* _The problem_: Copy out, word for word, the passage of the text on launching Nexus Insights that begins with "There is a great" and ends with "by their competitors.".

Why Launch Nexus Insights Now?

In an April 3rd Wall Street Journal op-ed titled “The Coronavirus Pandemic Will Forever Alter the World Order,” Henry Kissinger argued that the COVID-19 crisis will forever change our world. Comparing this crisis to World War 2, the former secretary of state counseled America to plan for a new future, right now, “The crisis effort, however vast and necessary, must not crowd out the urgent task of launching a parallel enterprise for the transition to the post-coronavirus order.” In terms of aging and aging services, this could hardly be more true. There will come a time when we will see the pandemic in the rear view mirror, but there will not come a time when we return to the old normal.

The disruption in seniors housing and care, which is now occurring at break-neck speed, is why I’ve chosen to launch Nexus Insights now, in the middle of this global crisis, for now is the time to understand what is changing, and why – and to plan for the post-COVID world.

Across our nation, operators and front line care workers are doing incredible things to protect residents and staff, even as the numbers of Americans infected continues to grow. In seniors housing and skilled nursing communities, these workers often must improvise, as many operators, often lacking sufficient government support, still must find their own personal protective equipment (PPE), secure adequate testing, and provide exhausted workers with other supports, such as childcare, meals, and healthy foods to bring their families. But operators must also anticipate and plan for when the worst of this crisis is behind us.

Only a few weeks ago, speaking about disruptive innovation at the 2020 NIC Spring Conference, I predicted that telehealth would become a major component of healthcare delivery for elders. I thought adoption of this existing technology was in its infant stages, and would gradually take hold as operators and providers began to understand its obvious advantages. But change takes time. I expected it would take three to six years before becoming the “new normal.” Here we are, three to six weeks later, and telehealth is now the new norm in healthcare delivery, and for the first time there are broad-based payments associated with it.

Other changes are taking place, just as rapidly. For the first time, seniors and their family members are fearful of hospitals. They will now view the prospect of sitting in a doctor’s waiting room during flu season as highly unsafe. Many now view their homes as the safest place, and will seek care that comes to them. These changes in the way people think will have enormous implications for senior care and aging services.

Nexus Insights is here to help leaders begin to think about and plan for a post-COVID-19 reality. We recognize that there will be major changes, not just in seniors housing and care, but in all aging services, and in how we, as a society, will view aging itself, as well as older adults. The disruption this will cause will involve a range of industries beyond just healthcare, including hospitality, multifamily, retail, transportation, technology, and more. It will become necessary to create experiences for these customers, customized to their preferences – and demands.

There is a great deal of opportunity, once we’re past the crisis – but there’s a lot of risk, too. If leaders don’t adapt during this period of immense disruption in attitudes, demographic shifts, technological capabilities, and customer expectations, then others will. Those offering old models from the old world will soon find themselves out-moded, the disrupted instead of the disruptor, in a new world order designed and built by their competitors.

* _Dataset section_:
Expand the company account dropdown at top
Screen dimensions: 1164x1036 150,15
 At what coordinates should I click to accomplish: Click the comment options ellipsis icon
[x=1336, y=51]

* _Answer for this exercise_:
There is a great deal of opportunity, once we’re past the crisis – but there’s a lot of risk, too. If leaders don’t adapt during this period of immense disruption in attitudes, demographic shifts, technological capabilities, and customer expectations, then others will. Those offering old models from the old world will soon find themselves out-moded, the disrupted instead of the disruptor, in a new world order designed and built by their competitors.